Trading Rules : If Only it Was This Simple

Every few weeks I tour the internet in search for articles related to forex trading and the advice otherĀ  experienced traders give to newbies on their websites. I find this interesting to do as it shows me the pitfalls within new traders’ online forex education, allowing me to see what is missing and fill the gap with some of my own insights into the subject. Last week I was doing a review of forex articles to find out the most common advice given to new traders and none was as common as the advice to have “rules”. I often find the advice online – as I did when I started trading – very vague, pointless and misleading and this idea that the only thing you need to do to succeed is “have rules” and “stick to them” is definitely not the exception. On today’s post I am going to talk a little bit about trading rules and the dangers new traders face when they attempt to develop a profitable trading outcome from this simple precept. If the only thing required to succeed was to have a set of rules then without a doubt a large majority of traders would be profitable, much more is absolutely required.

If you browse the internet for a few hours you will definitely find that all new trader websites advice you to build some clear rules and trade according to them. The idea here is that having some type of mechanical guide will allow you to remain on your tracks, stay away from risking large amounts of money and overall make money in the long term from your trading setups. It is therefore pretty simple, you design some rules to make up a trading system, trade it without modifying your rules or risking to much money and you will be making a ton of cash in the longer term. This simplification of the mechanical trading process and the creation of rules is a very efficient way to make traders fail, telling them to develop rules (which they don’t know how to develop) and trade them without ever deviating from their outcome.

What is the problem then ? I don’t have any problem with the notion that successful trading can arise from discipline and a given set of rules, my problem with the approach offered by most websites is that they don’t stress enough the importance to do long term evaluations of rules before executing them in demo or live trading. Most traders who attempt to develop rules never evaluate them because they either lack the knowledge to program or they simply do not have the time to do so.

Running some rules with only a simple visual backtest of a few weeks or months or because short term forward testing on a demo account has turned positive is an incredibly dangerous and destructive thing to do. For me running anything without a prior 10 year analysis is crazy since I cannot run a set of rules for which the existence of a “trading edge” is unknown. When I began trading I attempted to develop many “rule sets” but I ended up second guessing the rules and changing them because I had no idea if in the long term they would work or fail. This is the exact same thing that happens to the large majority of beginning traders. They design some rules and then following them becomes impossible because they simply ignore the quality of their rules. Even more dangerous, traders will often trade rules which are simply not profitable in the long term and the failure to perform evaluations ends with them changing from system to system without ever achieving success in trading.

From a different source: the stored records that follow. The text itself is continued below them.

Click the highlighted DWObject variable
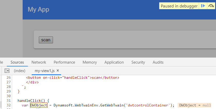Viewport: 216px width, 109px height. (39, 105)
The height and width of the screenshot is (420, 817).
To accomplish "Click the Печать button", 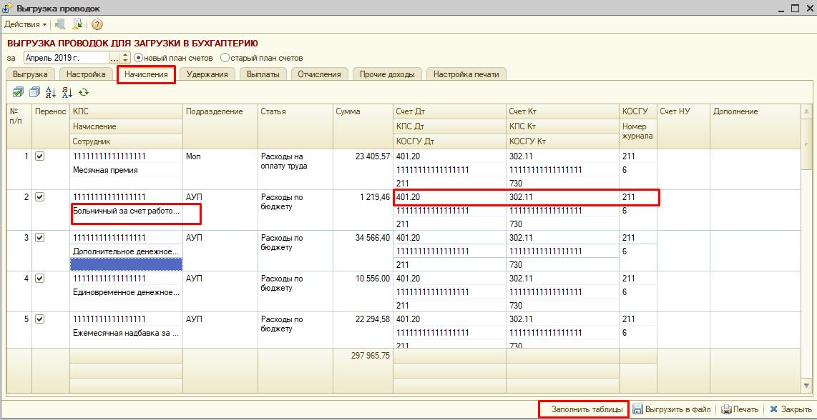I will pos(740,409).
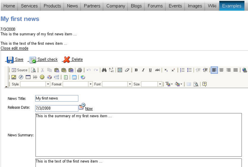Open Find binoculars icon

pos(104,70)
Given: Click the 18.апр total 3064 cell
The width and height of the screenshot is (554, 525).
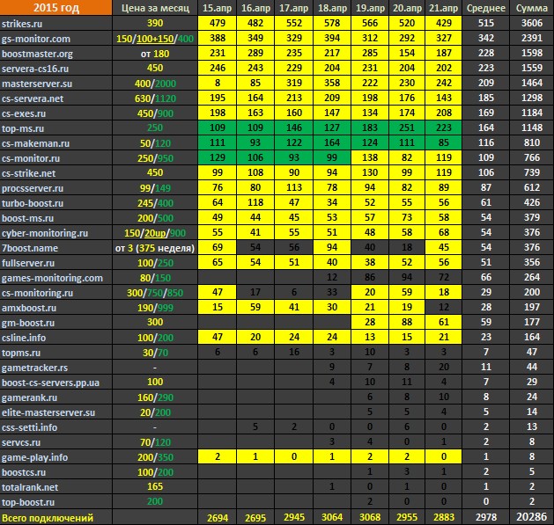Looking at the screenshot, I should (332, 517).
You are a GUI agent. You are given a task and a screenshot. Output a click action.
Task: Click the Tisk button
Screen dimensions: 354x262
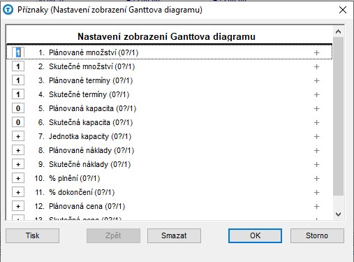click(33, 235)
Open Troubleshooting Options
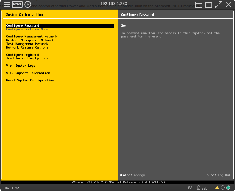Screen dimensions: 235x191 [27, 58]
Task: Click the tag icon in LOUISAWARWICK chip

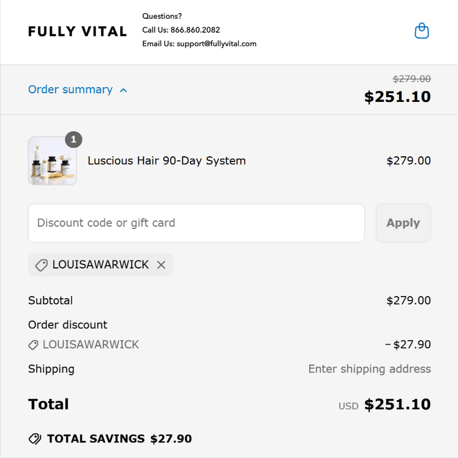Action: tap(41, 265)
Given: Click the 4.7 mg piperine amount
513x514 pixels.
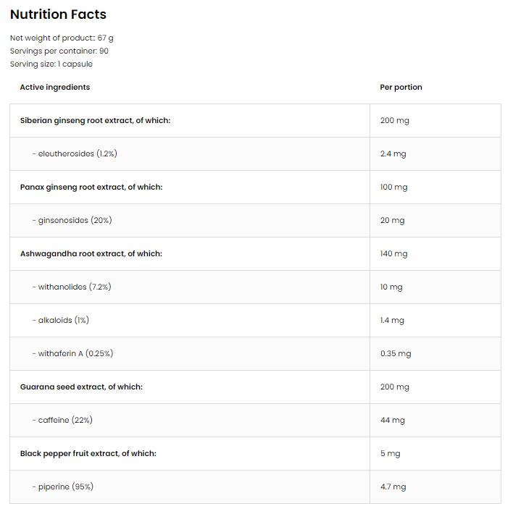Looking at the screenshot, I should 393,486.
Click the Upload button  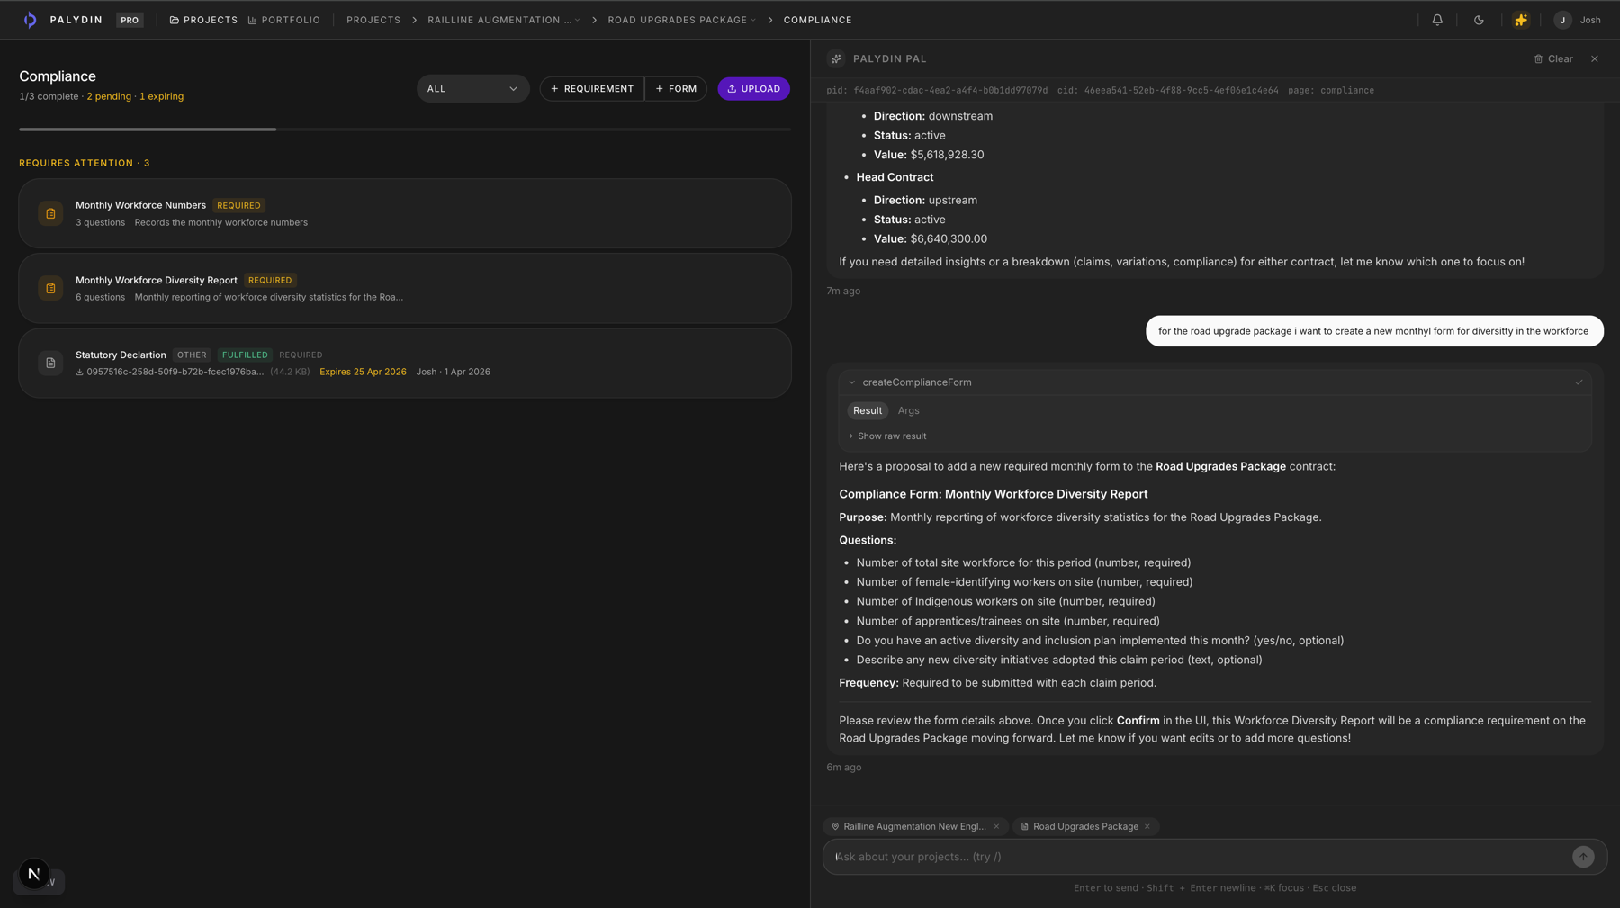pyautogui.click(x=753, y=88)
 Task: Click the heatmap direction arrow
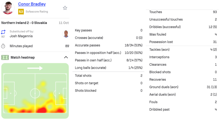35,68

Sadly this very bad approach to mechanical trading leads many people to say “rules don’t work” when in fact what doesn’t work is an approach to rules without long term evaluation and accurate knowledge about the rules long term statistical characteristics. For new traders this tip to “develop rules” is a deadly trap since they will attempt to develop a system without any knowledge about its possibilities for success and this will make trading the rules extremely hard – if not impossible – from a psychological point of view. Since the profit and draw down targets are ignored the trader will constantly doubt the rules when a draw down period comes, leading to endless modification and “adaptation” that ends up with another set of rules which has statistical characteristics as well known as the first one.

I personally do not believe that new traders are lazy regarding system development and the effort that needs to be put up. However I believe that most lack the necessary tools and knowledge to perform adequate system evaluation, mechanical system development requires large amounts of time, a good basic programming knowledge (even if the system is not to be completely automated) and knowledge about profitable system characteristics, the limitations of simulations, etc.

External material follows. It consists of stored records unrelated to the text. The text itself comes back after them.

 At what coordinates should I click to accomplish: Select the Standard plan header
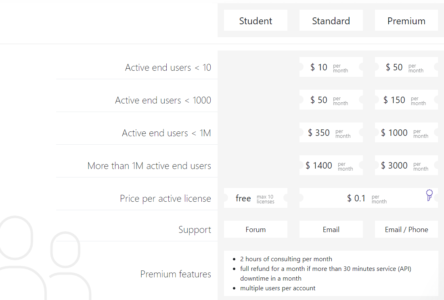[331, 20]
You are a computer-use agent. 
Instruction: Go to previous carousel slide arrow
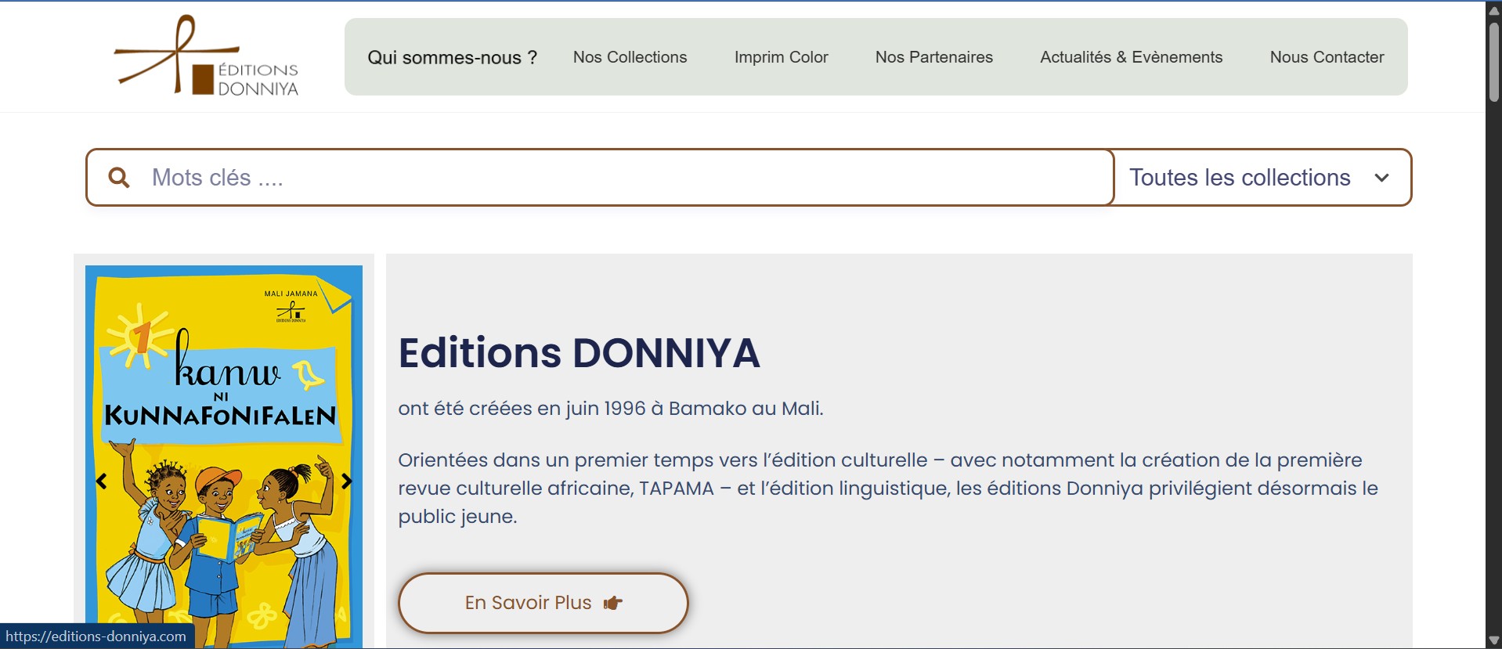[101, 481]
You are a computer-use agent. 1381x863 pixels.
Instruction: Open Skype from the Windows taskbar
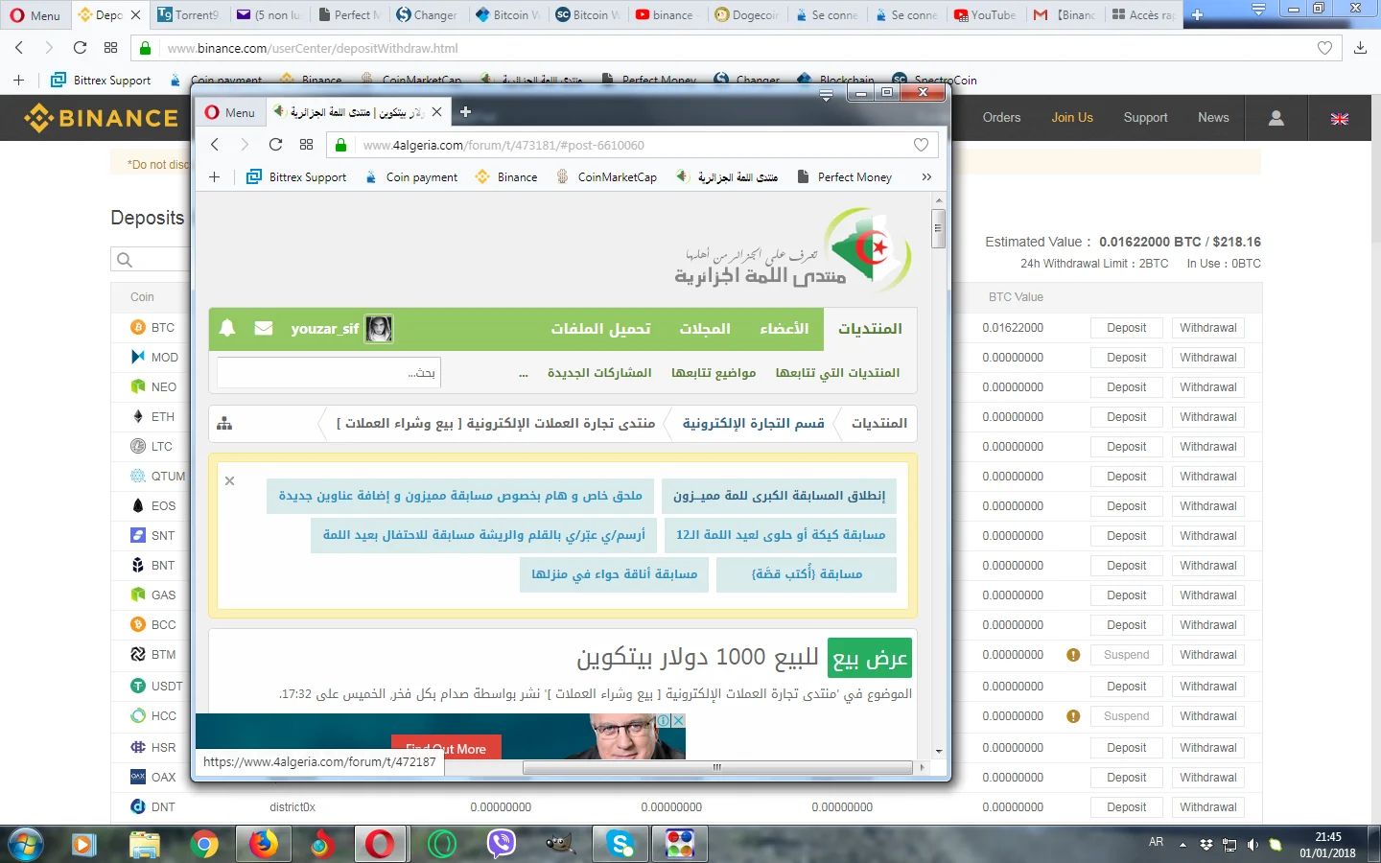point(620,844)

Long story short, new traders lack the necessary knowledge to develop rules and advising them to do so without carefully explaining what needs to be done from an evaluation and analysis perspective is simply going to cause the trader to lose his or her money. When rules are created without the necessary knowledge you end up with systems that don’t have any statistical edge which will be extremely hard to execute and will bring no reward in the longer term. This is especially dangerous when you consider that short term results are more or less random so a trader may get excited about a system that lacks any long term profitability, merely due to some short term results. After a draw down period comes the trader may then continue trading the system towards a wipe-out merely because it worked for a short time before. In the end, knowing about the trading edge of your system and its long term characteristics is VITAL, failure to do so will only bring problems to your live trading experience.

If you would like to know more about mechanical trading system development and how you can gain a true education regarding system development and analysis please consider joining Asirikuy.com, a website filled with educational videos, trading systems, development and a sound, honest and transparent approach to automated trading in general . I hope you enjoyed this article ! :o)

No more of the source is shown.